• Data excerpts
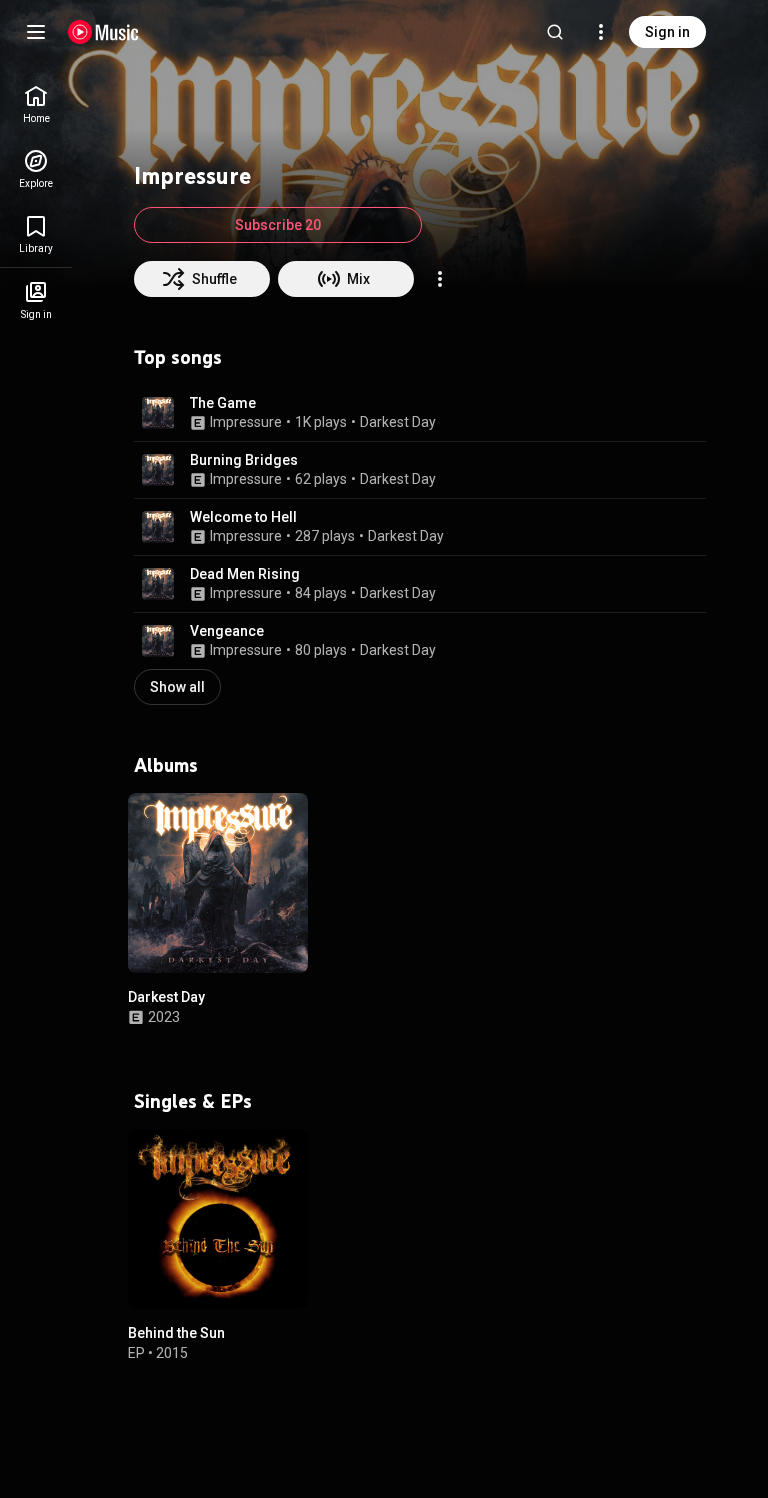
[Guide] (36, 32)
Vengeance (227, 631)
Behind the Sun (176, 1333)
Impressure (246, 422)
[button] (158, 413)
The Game (223, 403)
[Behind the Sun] (218, 1219)
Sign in (667, 32)
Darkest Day (398, 422)
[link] (36, 104)
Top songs (178, 357)
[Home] (103, 32)
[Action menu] (440, 279)
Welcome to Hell (243, 517)
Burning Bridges (244, 460)
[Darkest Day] (218, 883)
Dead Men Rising (245, 574)
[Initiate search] (555, 32)
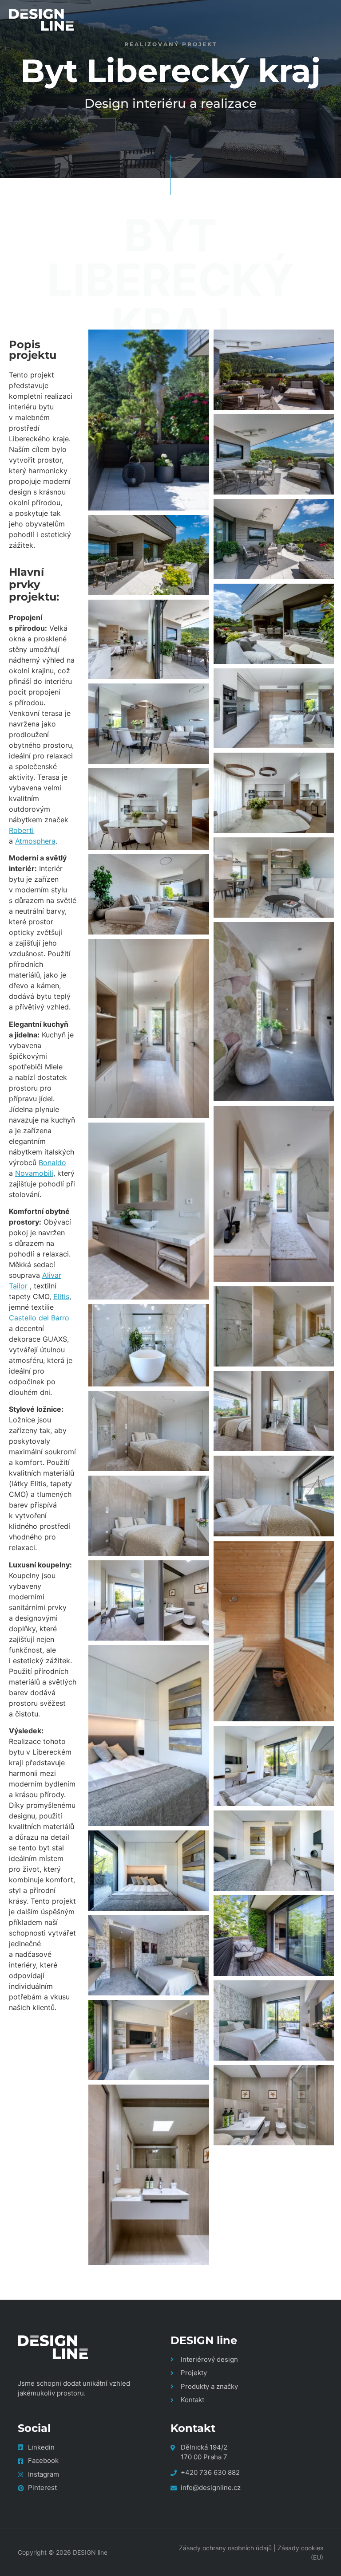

• Work request
The reply has to reproduce every line above verbatim and contain no pictures.

• Response
[Guide] (36, 32)
Vengeance (227, 631)
Behind the Sun (176, 1333)
Impressure (246, 422)
[button] (158, 413)
The Game (223, 403)
[Behind the Sun] (218, 1219)
Sign in (667, 32)
Darkest Day (398, 422)
[link] (36, 104)
Top songs (178, 357)
[Home] (103, 32)
[Action menu] (440, 279)
Welcome to Hell (243, 517)
Burning Bridges (244, 460)
[Darkest Day] (218, 883)
Dead Men Rising (245, 574)
[Initiate search] (555, 32)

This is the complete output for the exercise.